The Sanctuary Was Always There

Life’s Endless Noise

The notification sounds never stop. Between work emails, family obligations, social media updates, and the constant hum of modern life, finding a moment of genuine quiet feels almost impossible. I remember standing in my kitchen last Tuesday morning, coffee in hand, when three different devices started buzzing simultaneously – my phone with a text, my laptop with a meeting reminder, and the washing machine announcing it was done. In that moment, I felt completely scattered, like pieces of myself were being pulled in every direction. But the part that stayed with me was this: I couldn’t remember the last time I’d felt like myself. Not the employee, not the parent, not the person trying to keep everyone happy – just me. That’s when Hermann Hesse’s words hit differently: “Within you, there is a stillness and a sanctuary to which you can retreat at any time and be yourself.” I’d read that quote before, probably shared it on social media, but I’d never actually believed it was true.

Hermann’s Wisdom

Hermann Hesse wrote those words during some of the darkest periods of his life, when he was hospitalized for depression and felt like he was losing his mind. He wasn’t writing from a place of enlightened wisdom – he was writing from desperation. The man who would become one of our most celebrated spiritual writers was, at that moment, just someone who felt completely lost and was searching for solid ground. Here’s what he discovered that changed everything: stillness isn’t something you achieve when your life gets quiet. It’s something you can access even when everything is falling apart. Especially then. Hesse realized that underneath all the noise – external and internal – there’s a part of us that remains untouched by chaos. Not because it’s protected, but because it simply exists beyond the reach of circumstances. The sanctuary he wrote about wasn’t a reward for good behavior or spiritual practice. It was home base. It was always there.

Richard’s Discovery

I think about Richard Rohr, the Franciscan priest who spent decades teaching others about spiritual growth before he had his own moment of reckoning. In his seventies, Rohr admitted something that shocked his followers: despite all his knowledge about contemplative practice, he realized he’d been performing spirituality rather than living it. The man who had written extensively about finding God in quiet reflection confessed that he’d been so busy being a spiritual teacher that he’d forgotten how to simply be. His turning point came during a period of illness when he was forced to stop doing and start being. Lying in a hospital bed, unable to teach or write or help anyone, Rohr discovered what he’d been pointing others toward for years – that quiet place within that doesn’t depend on our accomplishments or even our efforts. He learned that the sanctuary isn’t something we find through spiritual practice; spiritual practice is what happens when we remember the sanctuary was always there.

What I Actually Learned

I used to think finding inner peace meant I needed to be better at meditation, or that I should wake up earlier for quiet time, or that I was failing because my mind wandered during prayer. The truth I stumbled into is messier and more forgiving. Last month, I was stuck in traffic on my way to a meeting I was already late for, feeling that familiar surge of anxiety, when something shifted. Instead of fighting the feeling or trying to calm down, I just… stopped. Not the car – that was still stuck behind a massive construction delay. But something inside me stopped pushing. For maybe thirty seconds, I wasn’t the person who was late, or stressed, or trying to figure out how to apologize for something that wasn’t my fault. I was just there. Present in my own skin. It wasn’t dramatic or mystical. It was ordinary in the most extraordinary way.

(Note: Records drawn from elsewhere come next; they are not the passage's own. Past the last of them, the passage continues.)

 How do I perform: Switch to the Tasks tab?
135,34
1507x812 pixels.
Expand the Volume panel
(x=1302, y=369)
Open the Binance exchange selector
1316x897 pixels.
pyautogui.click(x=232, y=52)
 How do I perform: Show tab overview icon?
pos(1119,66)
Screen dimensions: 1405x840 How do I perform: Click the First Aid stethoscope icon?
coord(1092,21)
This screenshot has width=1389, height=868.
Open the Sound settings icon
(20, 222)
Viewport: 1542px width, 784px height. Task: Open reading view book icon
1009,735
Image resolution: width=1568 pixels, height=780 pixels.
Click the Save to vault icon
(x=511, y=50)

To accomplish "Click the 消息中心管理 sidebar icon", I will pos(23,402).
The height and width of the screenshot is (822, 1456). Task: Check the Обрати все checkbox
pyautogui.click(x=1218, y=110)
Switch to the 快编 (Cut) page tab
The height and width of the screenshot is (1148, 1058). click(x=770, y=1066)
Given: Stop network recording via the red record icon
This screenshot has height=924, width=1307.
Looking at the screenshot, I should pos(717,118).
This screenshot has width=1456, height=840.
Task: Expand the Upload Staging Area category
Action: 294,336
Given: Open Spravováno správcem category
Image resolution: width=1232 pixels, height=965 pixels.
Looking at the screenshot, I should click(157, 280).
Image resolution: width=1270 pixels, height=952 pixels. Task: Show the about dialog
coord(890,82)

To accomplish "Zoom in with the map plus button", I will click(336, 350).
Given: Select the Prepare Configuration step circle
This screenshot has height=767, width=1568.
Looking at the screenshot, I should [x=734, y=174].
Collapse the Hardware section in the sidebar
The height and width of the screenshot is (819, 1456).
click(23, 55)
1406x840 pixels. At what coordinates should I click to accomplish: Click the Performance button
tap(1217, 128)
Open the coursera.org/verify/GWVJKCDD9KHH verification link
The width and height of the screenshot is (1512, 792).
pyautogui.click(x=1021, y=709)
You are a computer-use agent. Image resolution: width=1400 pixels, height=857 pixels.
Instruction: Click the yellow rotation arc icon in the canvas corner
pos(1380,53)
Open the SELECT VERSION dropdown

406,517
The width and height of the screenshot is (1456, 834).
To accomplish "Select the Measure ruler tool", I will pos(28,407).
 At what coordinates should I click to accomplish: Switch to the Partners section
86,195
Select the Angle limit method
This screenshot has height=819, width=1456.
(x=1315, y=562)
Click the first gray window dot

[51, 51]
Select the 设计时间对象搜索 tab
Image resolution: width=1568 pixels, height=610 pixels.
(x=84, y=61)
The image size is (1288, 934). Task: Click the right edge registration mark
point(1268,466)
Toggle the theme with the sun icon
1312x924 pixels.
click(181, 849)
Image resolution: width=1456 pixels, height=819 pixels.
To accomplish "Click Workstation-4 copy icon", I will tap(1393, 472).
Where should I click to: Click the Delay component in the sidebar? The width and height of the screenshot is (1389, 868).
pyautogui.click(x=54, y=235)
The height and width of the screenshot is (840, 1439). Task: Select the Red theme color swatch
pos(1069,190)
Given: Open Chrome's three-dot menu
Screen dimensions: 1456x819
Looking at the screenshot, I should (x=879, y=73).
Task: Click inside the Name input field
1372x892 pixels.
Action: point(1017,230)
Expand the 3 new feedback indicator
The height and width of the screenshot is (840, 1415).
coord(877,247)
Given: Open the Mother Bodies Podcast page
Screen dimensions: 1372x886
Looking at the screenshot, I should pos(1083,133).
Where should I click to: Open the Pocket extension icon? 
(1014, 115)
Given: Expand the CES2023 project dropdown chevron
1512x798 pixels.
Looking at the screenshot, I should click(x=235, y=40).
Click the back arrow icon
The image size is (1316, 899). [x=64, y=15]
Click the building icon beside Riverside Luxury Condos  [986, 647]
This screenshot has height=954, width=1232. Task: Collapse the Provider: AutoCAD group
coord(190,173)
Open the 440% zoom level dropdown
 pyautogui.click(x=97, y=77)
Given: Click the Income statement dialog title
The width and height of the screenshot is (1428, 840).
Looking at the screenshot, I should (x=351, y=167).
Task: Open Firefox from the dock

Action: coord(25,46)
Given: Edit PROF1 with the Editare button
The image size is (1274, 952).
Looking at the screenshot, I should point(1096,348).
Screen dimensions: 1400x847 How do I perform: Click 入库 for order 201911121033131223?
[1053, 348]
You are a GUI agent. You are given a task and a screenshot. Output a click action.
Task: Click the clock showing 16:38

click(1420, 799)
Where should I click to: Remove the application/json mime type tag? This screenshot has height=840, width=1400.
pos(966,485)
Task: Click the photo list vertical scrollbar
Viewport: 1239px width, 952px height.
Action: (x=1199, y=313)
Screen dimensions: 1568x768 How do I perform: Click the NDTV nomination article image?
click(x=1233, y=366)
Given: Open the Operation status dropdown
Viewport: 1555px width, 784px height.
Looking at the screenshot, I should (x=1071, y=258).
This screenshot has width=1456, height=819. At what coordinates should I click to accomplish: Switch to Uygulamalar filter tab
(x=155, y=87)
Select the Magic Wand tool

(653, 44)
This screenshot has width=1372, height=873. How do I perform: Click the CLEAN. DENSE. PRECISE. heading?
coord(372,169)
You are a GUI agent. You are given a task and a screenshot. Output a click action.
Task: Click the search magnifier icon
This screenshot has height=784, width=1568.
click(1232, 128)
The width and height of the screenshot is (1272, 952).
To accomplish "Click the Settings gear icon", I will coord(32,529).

That’s when I realized the sanctuary isn’t a place I go to escape my life. It’s a place I return to in the middle of my life. When I’m washing dishes and actually feel the warm water on my hands instead of mentally rehearsing tomorrow’s to-do list. When I pause for three breaths before responding to a difficult email. When I sit in my car for an extra minute after arriving somewhere, just to remember who I am before I put on whatever role the situation requires.

Today’s Simple Return

Here’s what I want you to try, and it’s not what you think. Don’t set aside special time or create perfect conditions. Instead, sometime today when you feel most scattered – maybe when you’re multitasking or running late or dealing with someone difficult – pause for just long enough to notice that you’re there. Not the person handling the situation, but the you that’s aware of the situation. That observer, that witness – that’s your sanctuary. It’s been watching this whole time, waiting for you to remember it exists.

Coming Home

Hermann Hesse was right, but maybe not in the way we usually interpret his words. The sanctuary within isn’t a peaceful place we retreat to when life gets hard. It’s the part of us that remains steady while life happens around us and through us. It’s not separate from our messy, complicated existence – it’s the ground we stand on in the middle of it all. You don’t have to earn access to this place or perfect your practice to find it. You just have to stop long enough to notice you’re already there.

Start Now

Not tomorrow when you have more time. Not when your life is less chaotic. Right now, take one breath and notice that you’re breathing. That awareness, that simple recognition – that’s you coming home to yourself. Do it again when you need to remember who you are underneath everything else you’re carrying. The sanctuary isn’t going anywhere. It’s been waiting.